◆ EXERCISE GOAL
From the entries below, copy every line holding the word "computer".

(RECORDS FOR PROCESSING)

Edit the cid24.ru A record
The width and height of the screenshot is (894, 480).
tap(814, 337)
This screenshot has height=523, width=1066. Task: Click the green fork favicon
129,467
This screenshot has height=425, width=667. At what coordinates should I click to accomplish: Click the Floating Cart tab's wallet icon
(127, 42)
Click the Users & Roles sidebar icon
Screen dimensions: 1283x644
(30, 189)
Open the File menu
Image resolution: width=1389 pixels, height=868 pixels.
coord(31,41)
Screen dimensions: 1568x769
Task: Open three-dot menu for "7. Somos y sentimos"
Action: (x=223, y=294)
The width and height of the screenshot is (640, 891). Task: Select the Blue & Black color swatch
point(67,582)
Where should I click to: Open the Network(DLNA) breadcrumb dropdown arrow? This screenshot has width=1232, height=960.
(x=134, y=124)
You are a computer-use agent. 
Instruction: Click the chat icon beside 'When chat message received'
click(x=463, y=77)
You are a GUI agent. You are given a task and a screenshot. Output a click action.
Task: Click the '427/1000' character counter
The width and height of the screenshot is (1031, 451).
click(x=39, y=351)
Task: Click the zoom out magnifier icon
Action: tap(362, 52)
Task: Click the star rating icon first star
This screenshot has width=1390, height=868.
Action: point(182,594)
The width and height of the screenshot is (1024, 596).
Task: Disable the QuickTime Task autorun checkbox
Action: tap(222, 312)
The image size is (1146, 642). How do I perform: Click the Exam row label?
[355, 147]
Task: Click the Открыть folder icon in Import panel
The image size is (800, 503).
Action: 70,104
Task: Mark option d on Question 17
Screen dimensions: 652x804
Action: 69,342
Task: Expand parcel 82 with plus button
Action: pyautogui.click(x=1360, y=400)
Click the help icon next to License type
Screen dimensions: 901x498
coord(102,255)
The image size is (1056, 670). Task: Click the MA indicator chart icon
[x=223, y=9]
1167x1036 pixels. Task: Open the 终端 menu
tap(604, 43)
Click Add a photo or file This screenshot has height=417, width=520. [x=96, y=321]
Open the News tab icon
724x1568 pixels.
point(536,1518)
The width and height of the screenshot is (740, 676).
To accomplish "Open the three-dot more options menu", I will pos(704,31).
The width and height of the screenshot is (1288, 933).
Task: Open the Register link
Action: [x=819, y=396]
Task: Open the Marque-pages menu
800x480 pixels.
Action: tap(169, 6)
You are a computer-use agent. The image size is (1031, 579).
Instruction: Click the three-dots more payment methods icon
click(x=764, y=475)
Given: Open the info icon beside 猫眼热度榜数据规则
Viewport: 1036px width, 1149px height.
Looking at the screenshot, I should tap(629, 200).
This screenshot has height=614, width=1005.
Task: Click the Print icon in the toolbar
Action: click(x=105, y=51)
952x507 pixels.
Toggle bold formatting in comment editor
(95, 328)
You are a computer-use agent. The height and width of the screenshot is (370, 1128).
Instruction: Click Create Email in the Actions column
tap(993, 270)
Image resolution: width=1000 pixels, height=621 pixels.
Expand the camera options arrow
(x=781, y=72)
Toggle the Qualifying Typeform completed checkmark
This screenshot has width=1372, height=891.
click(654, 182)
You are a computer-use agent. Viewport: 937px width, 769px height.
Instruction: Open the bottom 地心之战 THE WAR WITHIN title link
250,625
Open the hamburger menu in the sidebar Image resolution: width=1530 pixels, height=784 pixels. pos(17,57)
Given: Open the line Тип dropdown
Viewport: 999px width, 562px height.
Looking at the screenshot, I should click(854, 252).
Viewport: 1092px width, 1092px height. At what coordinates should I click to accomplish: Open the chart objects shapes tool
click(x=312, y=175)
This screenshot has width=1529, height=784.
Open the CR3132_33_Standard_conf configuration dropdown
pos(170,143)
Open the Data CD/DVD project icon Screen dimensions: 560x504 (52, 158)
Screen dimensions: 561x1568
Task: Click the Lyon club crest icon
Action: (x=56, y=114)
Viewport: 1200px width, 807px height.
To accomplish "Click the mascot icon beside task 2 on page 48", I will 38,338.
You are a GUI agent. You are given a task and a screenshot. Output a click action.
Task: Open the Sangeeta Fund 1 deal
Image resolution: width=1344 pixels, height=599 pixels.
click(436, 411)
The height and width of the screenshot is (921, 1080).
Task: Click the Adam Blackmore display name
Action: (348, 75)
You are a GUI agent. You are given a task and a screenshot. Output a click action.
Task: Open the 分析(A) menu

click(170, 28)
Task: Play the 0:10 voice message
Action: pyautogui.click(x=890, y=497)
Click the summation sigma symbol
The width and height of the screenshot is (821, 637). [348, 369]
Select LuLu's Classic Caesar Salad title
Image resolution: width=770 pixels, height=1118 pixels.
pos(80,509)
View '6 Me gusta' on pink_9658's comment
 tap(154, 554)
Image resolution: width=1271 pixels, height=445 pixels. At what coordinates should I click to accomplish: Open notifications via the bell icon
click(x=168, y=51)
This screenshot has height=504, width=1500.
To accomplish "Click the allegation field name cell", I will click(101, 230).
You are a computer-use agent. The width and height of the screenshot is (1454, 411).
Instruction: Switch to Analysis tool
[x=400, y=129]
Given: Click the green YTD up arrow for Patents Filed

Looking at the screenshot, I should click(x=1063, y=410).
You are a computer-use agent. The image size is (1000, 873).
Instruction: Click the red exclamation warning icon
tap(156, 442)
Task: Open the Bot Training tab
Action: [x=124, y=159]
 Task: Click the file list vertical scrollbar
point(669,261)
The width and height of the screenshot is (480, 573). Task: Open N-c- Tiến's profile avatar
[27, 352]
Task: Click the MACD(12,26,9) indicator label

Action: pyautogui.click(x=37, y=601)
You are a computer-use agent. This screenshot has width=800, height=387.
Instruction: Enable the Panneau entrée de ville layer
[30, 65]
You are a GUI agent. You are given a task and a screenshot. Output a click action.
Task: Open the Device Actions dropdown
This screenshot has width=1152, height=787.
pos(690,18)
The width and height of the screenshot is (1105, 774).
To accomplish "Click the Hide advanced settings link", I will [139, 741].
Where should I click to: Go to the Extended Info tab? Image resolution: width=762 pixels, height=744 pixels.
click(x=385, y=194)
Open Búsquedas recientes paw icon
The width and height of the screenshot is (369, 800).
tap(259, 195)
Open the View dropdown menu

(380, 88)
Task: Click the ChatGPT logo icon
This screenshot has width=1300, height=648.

(End RECORDS FOR PROCESSING)

◆ FINAL ANSWER
You are a computer-use agent. 
You are a computer-use agent. The image size is (1031, 579).
You are a computer-use agent. The height and width of the screenshot is (370, 1128).
You are a computer-use agent. Viewport: 937px width, 769px height.
You are a computer-use agent. The width and height of the screenshot is (1454, 411).
You are a computer-use agent. The image size is (1000, 873).
You are a computer-use agent. This screenshot has width=800, height=387.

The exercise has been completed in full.